Statt der Profis machten nun die Amateure des CSC Frankfurt von sich reden. „Die klaa gut Stubb“, nämlich die Sporthalle Süd in Sachsenhausen platzte oftmals aus allen Nähten wenn der CSC am Sonntag morgen boxte. Dieter Holm, die Gebrüder Gertel, Gerhard Jaworowski, Alexander Künzeler oder Hobby Gauss hießen die Amateuerstars die die Frankfurter Boxfans anzogen.

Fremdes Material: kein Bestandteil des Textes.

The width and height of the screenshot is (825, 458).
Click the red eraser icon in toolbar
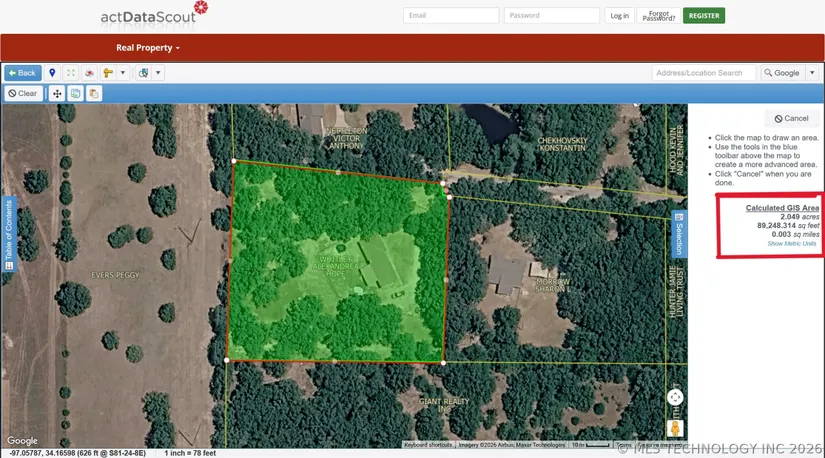click(x=89, y=73)
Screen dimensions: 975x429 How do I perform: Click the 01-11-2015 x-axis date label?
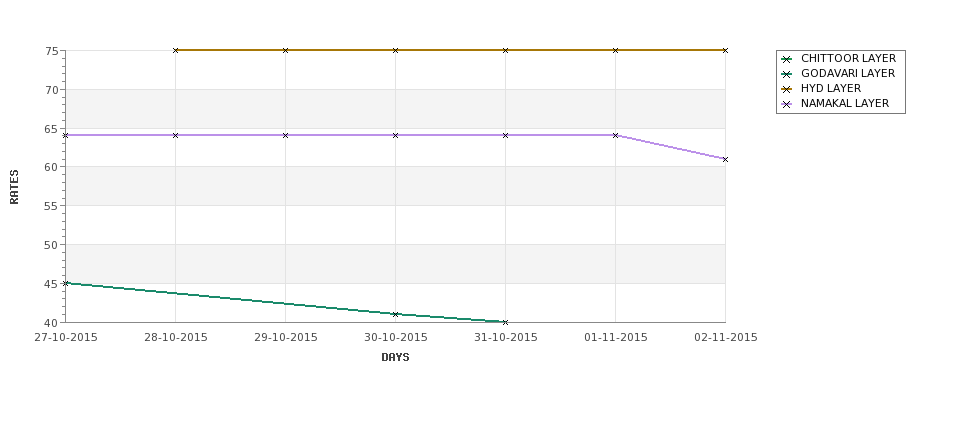pyautogui.click(x=616, y=338)
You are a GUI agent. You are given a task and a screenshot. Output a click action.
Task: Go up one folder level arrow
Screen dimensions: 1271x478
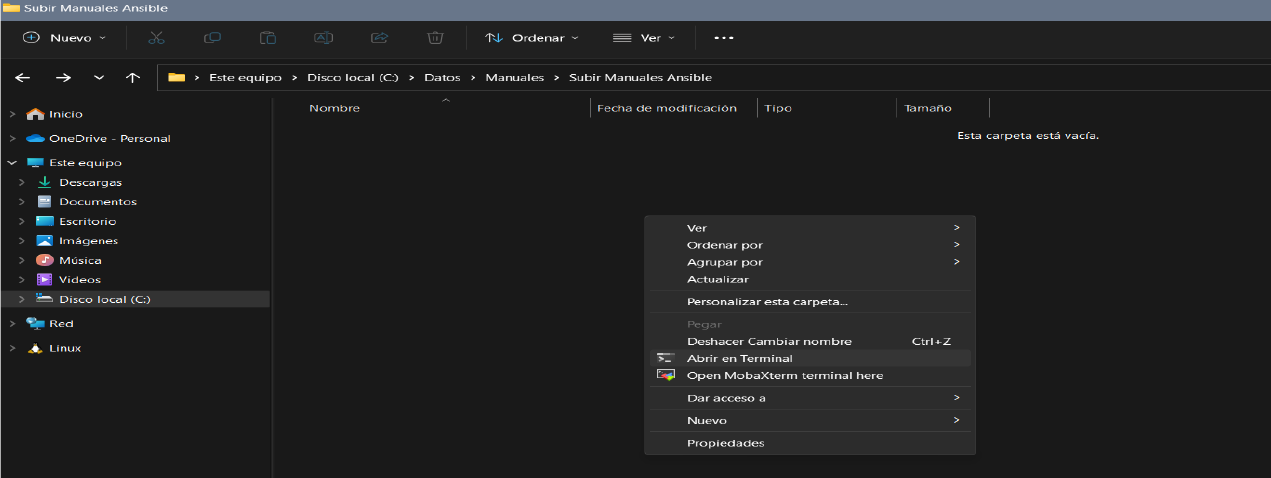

Drei Deutsche Mannschaftsmeister-Titel holte die Frankfurter Jungs.

Mit dem heutigen Mega-Fight des Henry Maske, der dem Boxsport durch sein sauberes Auftreten und seinen akademischen Stil so viele neue Boxanhänger zuführte und dem alle Frankfurter Boxfans ganz fest die Daumen drücken, schließt sich vorerst der Veranstaltungsreigen, den sein Freund Max Schmeling vor genau 67 Jahren hier in Frankfurts „Gut Stubb“ eröffnete.

Horst Gauss, Jahrgang 1937, ist als Präsident und Herausgeber der Vereinszeitschrift „Ring frei“ die treibende Kraft beim Amateurligisten CSC Frankfurt-Sachsenhausen. Früher war er selbst ein erfolgreicher Amateurboxer.